Alguém poderia perguntar de que adianta tanto esforço investido para gerar o supérfluo, para não se construir... nada? É a mania do lado utilitário do conhecimento. Só valorizamos se for para dar forma ao concreto que satisfaz necessidades básicas. Comida, moradia, emprego e saúde não são suficientes para aplacar nossa ânsia. Prazer e lazer também caminham juntos e fazem parte do inevitável primordial, contribuindo para a harmonia das demais condições que cremos imprescindíveis.
O conceito de supérfluo versus básico, de dinheiro jogado fora, é relativo. Varia de pessoa para pessoas, é óbvio. Mas fazendo coro com a gritaria que rotula isto ou aquilo como desnecessário, só contribuímos para o desentendimento. Se não temos noção do todo é leviano julgar pelas partes.

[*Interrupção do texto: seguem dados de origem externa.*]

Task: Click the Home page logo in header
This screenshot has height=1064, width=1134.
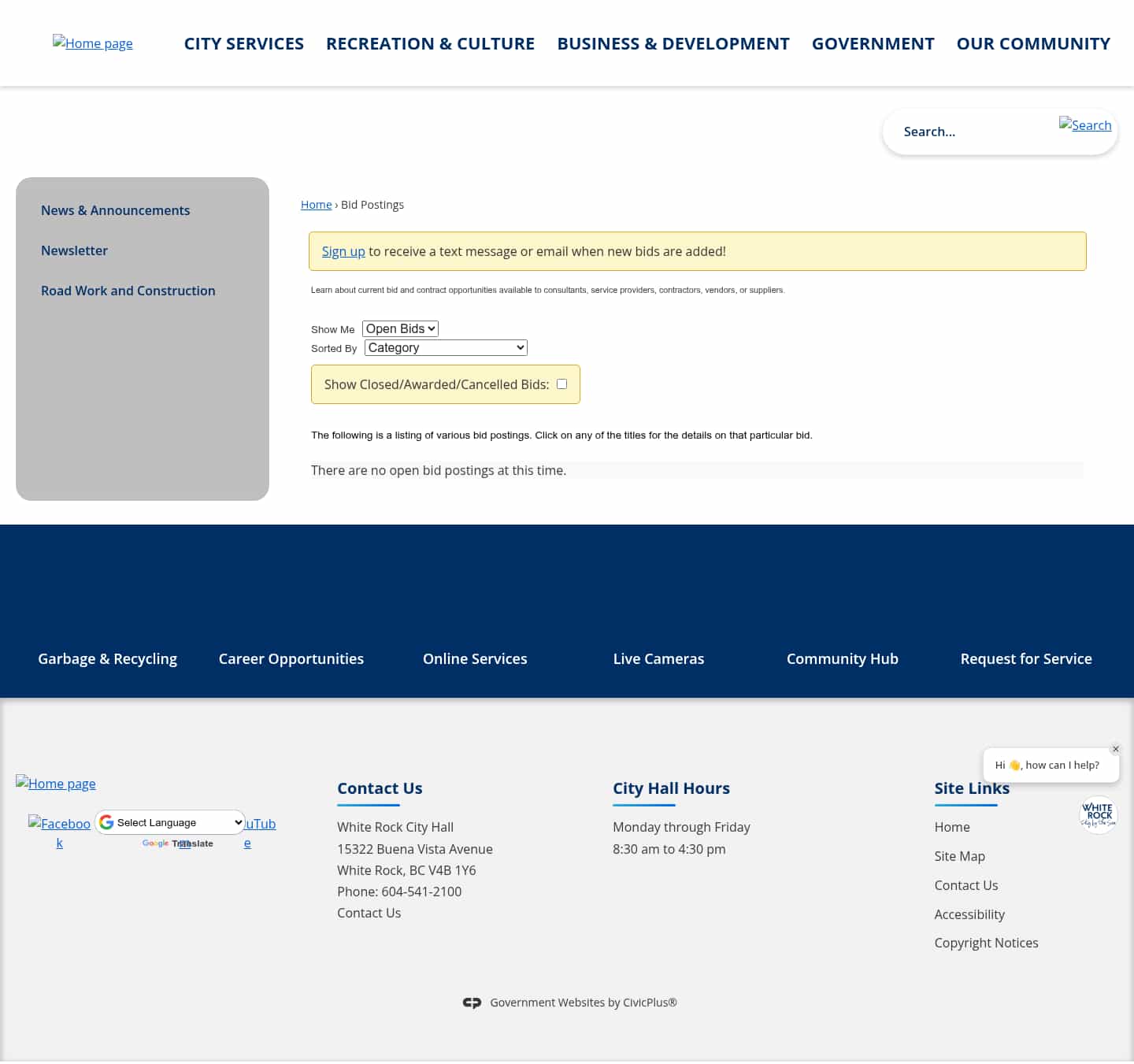Action: pos(92,43)
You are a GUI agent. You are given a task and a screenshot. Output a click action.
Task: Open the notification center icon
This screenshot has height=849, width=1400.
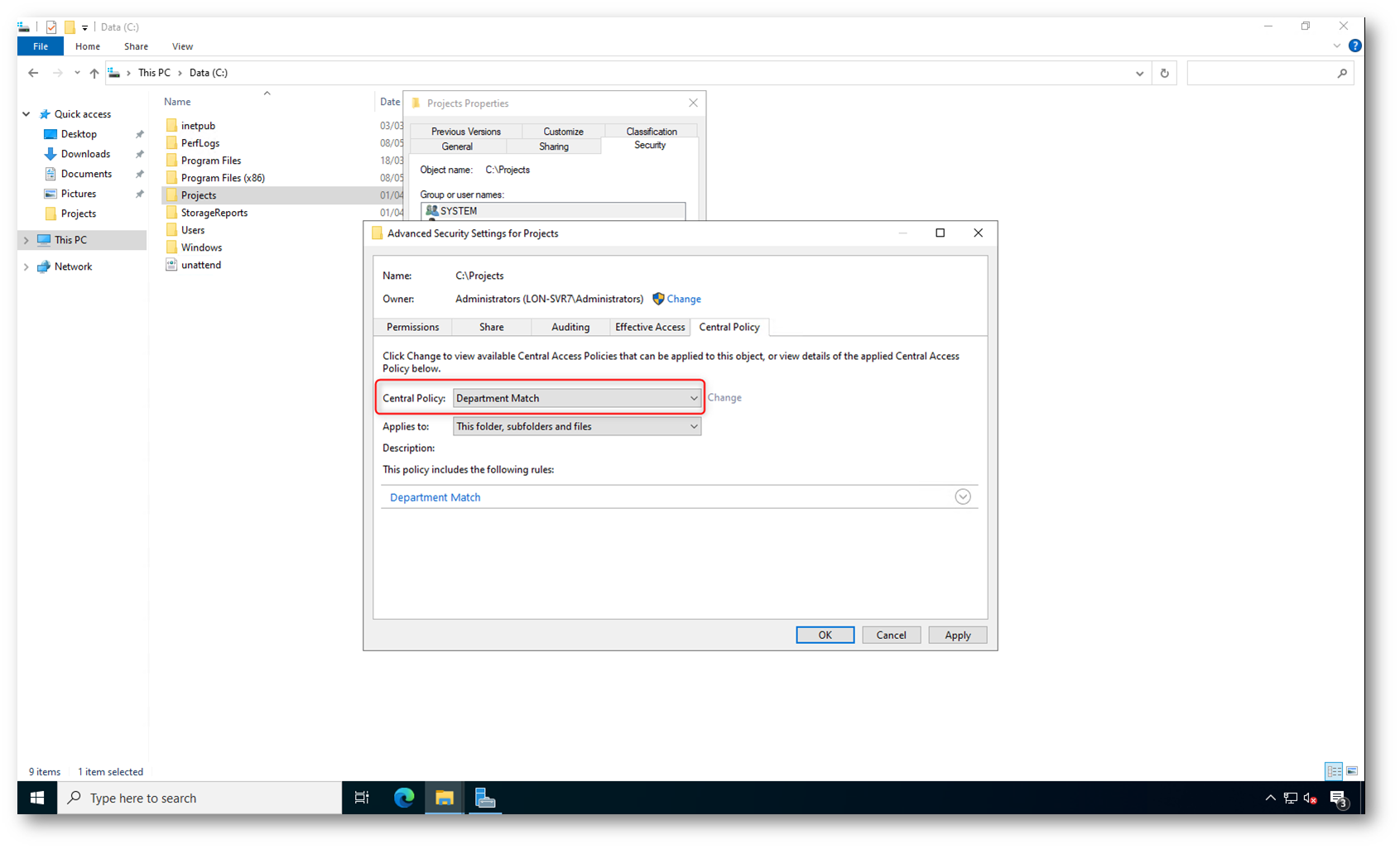click(1338, 798)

O mundo das corridas de carro, que nos transparece sem muito sentido fora do círculo dos aficcionados, é um laboratório de tecnologias que algum tempo depois estão presentes no carro popular que roda nas ruas.
Atrás de cada supérfluo existe uma necessidade satisfeita. Essa energia que se chama dinheiro precisa ser movimentada para gerar sobrevivência, emprego, prazer e satisfação de nossas demandas. Não se aplica a tudo, naturalmente, mas é de se pensar um pouco mais antes de atirar a primeira pedra.
Moda não é uma perdição. É uma indústria que movimenta milhões vendendo sonhos e idéias, que sustentam pessoas, que trabalham ajudando a construir aqueles sonhos. É inevitável a disseminação das demandas que são criadas na ânsia do novo. No afã de sermos únicos vestimo-nos iguais. A vanguarda nos distingue e quando menos esperamos queremos o novo para nós. Assimilamos e aí não é mais supérfluo, é necessidade.